Monday, December 08, 2008

They did, did they?

They called her the Mother Teresa of Genesis Park, so determined was she to feed the stomachs and spirits of the homeless in what was once one of Charlotte's meanest neighborhoods.

Two questions:
1) Who's "they"?
2) What evidence supports the assertion in the first clause?

This isn't as likely to raise eyebrows in a commemorative story, like an obit, as it might in something that made serious assertions about public opinion. But it's still dicey. If the only support for the "Mother Teresa" line is the subject's comment in an earlier interview (I'm having trouble tracking it down, but it seems her age was more precisely known than "in her early 60s" at that writing), we need to be a bit more careful about turning it into what "they called her." That's how one set of estimates can mushroom into "studies show"; the Guardian's ombud has a nice dissection of just such a phenomenon here.

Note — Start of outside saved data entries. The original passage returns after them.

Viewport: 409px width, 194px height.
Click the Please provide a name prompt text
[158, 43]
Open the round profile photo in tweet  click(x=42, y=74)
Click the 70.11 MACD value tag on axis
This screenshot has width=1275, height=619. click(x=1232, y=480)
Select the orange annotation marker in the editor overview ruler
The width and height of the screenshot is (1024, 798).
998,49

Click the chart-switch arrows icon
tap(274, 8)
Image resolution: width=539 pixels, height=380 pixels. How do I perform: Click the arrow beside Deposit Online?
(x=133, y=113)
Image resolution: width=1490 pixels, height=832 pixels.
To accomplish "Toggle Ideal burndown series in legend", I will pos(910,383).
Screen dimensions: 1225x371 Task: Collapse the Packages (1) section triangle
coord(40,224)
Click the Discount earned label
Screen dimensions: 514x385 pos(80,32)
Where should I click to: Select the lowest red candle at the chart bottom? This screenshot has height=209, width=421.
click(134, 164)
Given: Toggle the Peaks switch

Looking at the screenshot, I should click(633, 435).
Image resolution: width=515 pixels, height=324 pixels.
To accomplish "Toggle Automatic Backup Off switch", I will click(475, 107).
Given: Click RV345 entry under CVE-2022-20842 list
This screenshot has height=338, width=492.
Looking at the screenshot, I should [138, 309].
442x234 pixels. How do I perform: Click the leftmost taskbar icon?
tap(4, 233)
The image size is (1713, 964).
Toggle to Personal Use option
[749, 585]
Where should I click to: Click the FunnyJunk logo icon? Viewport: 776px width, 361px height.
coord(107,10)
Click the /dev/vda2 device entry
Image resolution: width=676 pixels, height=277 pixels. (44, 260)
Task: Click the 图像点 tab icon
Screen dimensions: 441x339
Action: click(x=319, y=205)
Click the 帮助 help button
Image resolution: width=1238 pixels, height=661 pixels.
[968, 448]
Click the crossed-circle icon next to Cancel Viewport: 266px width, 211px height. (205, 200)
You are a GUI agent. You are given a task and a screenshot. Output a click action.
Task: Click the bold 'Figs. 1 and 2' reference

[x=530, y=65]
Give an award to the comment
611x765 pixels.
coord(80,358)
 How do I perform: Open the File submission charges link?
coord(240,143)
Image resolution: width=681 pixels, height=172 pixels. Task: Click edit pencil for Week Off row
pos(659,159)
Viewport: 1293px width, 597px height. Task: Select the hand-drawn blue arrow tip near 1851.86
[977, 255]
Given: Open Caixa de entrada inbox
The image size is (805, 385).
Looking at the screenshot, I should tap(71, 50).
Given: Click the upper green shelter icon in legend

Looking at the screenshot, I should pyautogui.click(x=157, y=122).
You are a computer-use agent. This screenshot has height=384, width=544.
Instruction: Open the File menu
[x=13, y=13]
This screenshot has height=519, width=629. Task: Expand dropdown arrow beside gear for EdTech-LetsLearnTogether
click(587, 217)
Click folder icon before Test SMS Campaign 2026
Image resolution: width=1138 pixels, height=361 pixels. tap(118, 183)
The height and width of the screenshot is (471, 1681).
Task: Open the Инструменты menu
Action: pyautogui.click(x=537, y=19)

Nice little pronouns shouldn't stray too far from their antecedents. Even when they think the angels are on their side.

2 Comments:

Blogger The Ridger, FCD said...

Wow! Gold!

So often "they called her X" means "I think X is a cool hook", doesn't it?

5:51 AM, December 09, 2008  
Blogger The Ridger, FCD said...

This is odd: (from that Guardian piece):

In May the Poppy Project, a government-funded initiative that provides accommodation and support to women who have been trafficked into prostitution, published a report

I wanted the project's name to be "May the Poppy Project", despite the oddness of that.